**Provided records**
◆ ◆ ◆ ◆ ◆ ◆ ◆

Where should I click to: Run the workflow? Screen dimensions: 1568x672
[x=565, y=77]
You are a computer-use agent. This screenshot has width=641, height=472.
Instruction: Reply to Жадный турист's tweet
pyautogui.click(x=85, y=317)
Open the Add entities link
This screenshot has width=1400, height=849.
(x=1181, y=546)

◆ ◆ ◆ ◆ ◆ ◆ ◆

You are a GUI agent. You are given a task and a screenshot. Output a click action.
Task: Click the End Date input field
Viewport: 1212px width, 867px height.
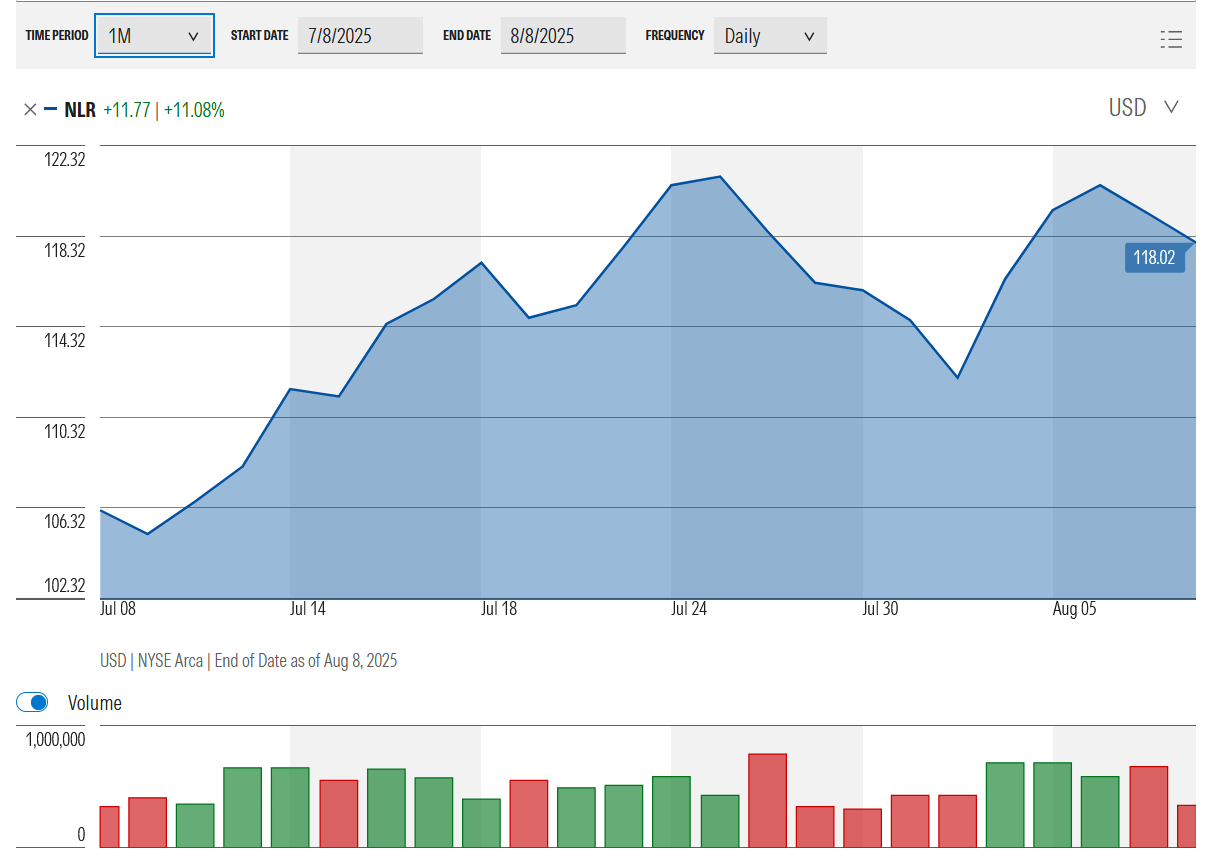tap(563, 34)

◆ ◆ ◆ ◆ ◆ ◆ ◆

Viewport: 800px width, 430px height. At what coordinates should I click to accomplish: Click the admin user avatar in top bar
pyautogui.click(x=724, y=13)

◆ ◆ ◆ ◆ ◆ ◆ ◆

**Exercise brief**
Please find, in the entries above, every line where "agent" occurs, and copy it.

**Task response**
You are a computer-use agent. This screenshot has width=641, height=472.
You are a GUI agent. You are given a task and a screenshot. Output a click action.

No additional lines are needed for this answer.